Microsoft’s Azure Notebooks are very similar in design to Colab. Both platforms have free cloud sharing features. In terms of speed, Azure Notebooks wins and is much better in that respect than Colab. It has a 4 Gigabyte memory. Azure Notebooks creates a series of linked notebooks called Libraries. These libraries are less than 100 megabytes in the size of each data file. Azure Notebooks supports the Python, R, and F # programming languages. It has a native Jupyter User Interface. Azure Notebooks are best suited to simple applications.
5. Amazon Sagemaker
Amazon’s notebook SageMaker runs on the Jupyter Notebook app. It is responsible for developing and maintaining Jupyter notebooks which can be used to further process data and train and deploy ML models. It provides APIs for training and model deployment. Amazon SageMaker offers a console that allows the user to start model training or deploy a model using the Console User Interface. It allows ML models to be incorporated easily into applications by providing all the machine learning components in one set of tools so that models can be produced faster with much less effort and at a lower cost.

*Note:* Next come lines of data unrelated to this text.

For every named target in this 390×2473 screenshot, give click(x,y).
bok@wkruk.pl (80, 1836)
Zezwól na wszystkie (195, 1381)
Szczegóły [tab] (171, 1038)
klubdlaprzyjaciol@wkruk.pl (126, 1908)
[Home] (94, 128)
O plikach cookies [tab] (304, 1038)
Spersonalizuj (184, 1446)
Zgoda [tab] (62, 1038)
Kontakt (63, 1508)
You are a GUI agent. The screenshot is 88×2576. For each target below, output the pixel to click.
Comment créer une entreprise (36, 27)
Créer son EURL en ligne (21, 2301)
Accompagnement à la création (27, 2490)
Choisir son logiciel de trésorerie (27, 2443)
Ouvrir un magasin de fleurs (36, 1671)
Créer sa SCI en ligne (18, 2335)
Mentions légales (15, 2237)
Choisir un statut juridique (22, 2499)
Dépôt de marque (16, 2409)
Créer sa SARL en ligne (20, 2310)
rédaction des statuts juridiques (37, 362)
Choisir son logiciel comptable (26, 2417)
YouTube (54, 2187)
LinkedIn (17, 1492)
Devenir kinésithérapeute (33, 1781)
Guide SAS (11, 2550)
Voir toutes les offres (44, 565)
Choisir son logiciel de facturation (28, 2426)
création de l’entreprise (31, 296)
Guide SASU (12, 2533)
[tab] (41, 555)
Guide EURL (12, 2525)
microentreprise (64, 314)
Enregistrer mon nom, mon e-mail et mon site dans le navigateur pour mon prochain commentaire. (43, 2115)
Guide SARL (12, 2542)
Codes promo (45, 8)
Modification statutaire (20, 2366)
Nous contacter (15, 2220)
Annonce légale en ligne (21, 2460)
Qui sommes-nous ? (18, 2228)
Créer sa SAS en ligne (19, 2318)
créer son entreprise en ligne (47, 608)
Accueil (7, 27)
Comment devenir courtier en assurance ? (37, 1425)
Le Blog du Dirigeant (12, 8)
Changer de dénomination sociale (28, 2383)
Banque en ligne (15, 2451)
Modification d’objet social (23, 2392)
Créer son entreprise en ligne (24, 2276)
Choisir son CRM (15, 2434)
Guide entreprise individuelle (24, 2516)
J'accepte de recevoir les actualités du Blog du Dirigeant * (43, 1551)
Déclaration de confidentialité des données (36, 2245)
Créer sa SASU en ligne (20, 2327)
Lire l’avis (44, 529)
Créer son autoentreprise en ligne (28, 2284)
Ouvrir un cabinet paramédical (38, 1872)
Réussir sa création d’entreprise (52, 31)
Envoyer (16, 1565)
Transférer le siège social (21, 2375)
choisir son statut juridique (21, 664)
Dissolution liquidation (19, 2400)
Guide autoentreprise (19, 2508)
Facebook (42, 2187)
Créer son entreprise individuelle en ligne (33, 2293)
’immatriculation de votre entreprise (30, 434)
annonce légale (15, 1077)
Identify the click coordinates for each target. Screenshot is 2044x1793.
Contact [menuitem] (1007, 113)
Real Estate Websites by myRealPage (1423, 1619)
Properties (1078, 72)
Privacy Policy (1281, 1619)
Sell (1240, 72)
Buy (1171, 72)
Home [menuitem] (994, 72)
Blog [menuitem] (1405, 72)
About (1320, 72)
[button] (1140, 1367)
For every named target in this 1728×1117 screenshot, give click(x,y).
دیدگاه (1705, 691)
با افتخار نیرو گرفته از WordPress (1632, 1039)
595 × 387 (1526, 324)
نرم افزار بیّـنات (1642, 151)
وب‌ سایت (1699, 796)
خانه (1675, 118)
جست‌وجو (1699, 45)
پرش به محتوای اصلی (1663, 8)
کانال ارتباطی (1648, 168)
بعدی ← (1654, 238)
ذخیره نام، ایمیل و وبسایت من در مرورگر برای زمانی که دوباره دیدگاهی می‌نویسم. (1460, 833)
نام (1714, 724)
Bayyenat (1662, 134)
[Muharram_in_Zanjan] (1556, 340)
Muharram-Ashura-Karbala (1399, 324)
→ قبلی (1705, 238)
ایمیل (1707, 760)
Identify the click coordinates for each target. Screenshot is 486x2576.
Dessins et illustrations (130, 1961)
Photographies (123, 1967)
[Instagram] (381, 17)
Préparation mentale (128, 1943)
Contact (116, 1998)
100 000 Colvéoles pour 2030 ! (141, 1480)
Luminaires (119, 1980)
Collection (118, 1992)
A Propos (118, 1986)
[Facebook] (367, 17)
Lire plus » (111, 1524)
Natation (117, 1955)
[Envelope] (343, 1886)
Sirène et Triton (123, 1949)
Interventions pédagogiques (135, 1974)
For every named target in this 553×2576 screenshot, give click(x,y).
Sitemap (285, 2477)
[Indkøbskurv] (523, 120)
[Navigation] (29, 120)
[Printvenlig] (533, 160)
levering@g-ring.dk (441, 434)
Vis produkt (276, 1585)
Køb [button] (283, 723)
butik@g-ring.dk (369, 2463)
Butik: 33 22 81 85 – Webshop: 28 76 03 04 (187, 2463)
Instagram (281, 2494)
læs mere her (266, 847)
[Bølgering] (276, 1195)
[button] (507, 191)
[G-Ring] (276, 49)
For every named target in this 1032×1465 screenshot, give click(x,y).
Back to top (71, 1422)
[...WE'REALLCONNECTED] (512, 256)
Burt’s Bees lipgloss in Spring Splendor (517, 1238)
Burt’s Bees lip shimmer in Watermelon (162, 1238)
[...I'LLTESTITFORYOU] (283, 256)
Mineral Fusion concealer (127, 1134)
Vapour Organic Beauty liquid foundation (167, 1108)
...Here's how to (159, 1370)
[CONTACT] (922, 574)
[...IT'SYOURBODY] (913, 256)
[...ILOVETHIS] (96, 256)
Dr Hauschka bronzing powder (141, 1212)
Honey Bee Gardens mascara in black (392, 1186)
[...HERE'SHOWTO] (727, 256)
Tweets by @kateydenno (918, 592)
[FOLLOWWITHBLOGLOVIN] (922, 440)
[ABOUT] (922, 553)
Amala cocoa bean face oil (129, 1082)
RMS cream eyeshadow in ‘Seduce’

6. IBM DataPlatform Notebooks
Back in 2016, IBM launched the Watson Data Platform and Data Science Experience (DSX), endorsing open-source options. These have included notebooks for Apache Spark, R, Python, Scala, and Jupyter. It eventually launched its platform for data science work with multi-cloud freedom of choice. It was done with the help of the containerization of the product by way of Kubernetes. As a result, it can be deployed anywhere the data resides, in Docker or CloudFoundry containers. Unlike Google Colab, IBM DataPlatform Notebooks have multi-cloud containerization or a hybrid deployment. Colab needs to fine-tune data science to its public cloud.
IBM supports containerization as it allows clients to analyze data and create, deploy, and run models anywhere, including rival public clouds. DSX is both a part of the Watson Data Platform as DSX Local and potentially independent of it. It provides collaborative, authorization-controlled access to programs, data, data science resources, services, and community space. DataPlatform Notebooks supports R, Python, and Scala languages, and supports notebooks from Jupyter and Apache Zeppelin. Users of DSX may use open source libraries such as Spark MLlib, TensorFlow, Caffe, Keras, and MXNet.